Whichever lines of the entries hold the word "computer" should be identified and copied.

Stored items:
***

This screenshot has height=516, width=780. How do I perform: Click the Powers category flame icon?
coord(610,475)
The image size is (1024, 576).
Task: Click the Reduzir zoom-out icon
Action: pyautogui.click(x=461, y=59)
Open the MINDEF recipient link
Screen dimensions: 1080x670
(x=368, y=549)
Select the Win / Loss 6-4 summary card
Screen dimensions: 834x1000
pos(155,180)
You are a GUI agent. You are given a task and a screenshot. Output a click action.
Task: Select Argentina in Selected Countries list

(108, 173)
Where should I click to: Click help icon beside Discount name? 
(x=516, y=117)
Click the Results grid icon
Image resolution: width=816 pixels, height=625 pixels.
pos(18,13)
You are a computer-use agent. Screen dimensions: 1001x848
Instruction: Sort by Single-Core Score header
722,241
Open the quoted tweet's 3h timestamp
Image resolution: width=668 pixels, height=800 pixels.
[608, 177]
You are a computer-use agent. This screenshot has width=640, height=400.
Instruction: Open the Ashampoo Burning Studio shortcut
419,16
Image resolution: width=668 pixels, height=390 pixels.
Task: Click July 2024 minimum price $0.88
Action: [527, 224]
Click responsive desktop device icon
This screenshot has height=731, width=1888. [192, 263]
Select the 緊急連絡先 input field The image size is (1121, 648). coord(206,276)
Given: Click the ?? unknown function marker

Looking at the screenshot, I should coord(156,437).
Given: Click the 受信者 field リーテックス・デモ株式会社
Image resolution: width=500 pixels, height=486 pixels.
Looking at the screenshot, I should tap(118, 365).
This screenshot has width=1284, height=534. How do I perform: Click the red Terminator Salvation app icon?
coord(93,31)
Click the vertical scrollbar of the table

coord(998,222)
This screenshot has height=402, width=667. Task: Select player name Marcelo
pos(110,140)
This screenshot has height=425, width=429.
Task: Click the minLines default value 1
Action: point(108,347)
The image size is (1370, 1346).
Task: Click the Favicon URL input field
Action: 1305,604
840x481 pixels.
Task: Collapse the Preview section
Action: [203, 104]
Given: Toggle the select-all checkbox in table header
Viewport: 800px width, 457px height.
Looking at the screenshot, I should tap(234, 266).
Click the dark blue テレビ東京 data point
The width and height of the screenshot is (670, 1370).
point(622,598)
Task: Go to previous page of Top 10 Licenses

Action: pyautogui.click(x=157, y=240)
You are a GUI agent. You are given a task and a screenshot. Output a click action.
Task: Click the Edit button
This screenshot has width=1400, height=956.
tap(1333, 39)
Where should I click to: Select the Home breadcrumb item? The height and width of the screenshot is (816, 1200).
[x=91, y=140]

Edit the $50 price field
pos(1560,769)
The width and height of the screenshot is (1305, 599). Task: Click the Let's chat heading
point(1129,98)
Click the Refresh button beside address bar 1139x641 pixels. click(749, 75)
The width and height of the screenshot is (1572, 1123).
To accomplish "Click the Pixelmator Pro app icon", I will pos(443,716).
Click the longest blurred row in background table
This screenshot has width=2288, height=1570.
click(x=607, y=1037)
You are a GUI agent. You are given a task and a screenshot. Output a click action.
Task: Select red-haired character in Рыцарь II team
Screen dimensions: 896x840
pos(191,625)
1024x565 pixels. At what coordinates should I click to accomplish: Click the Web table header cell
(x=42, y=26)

***

_Expected answer_
You are a computer-use agent. Screen dimensions: 1001x848
You are a computer-use agent. This screenshot has width=640, height=400.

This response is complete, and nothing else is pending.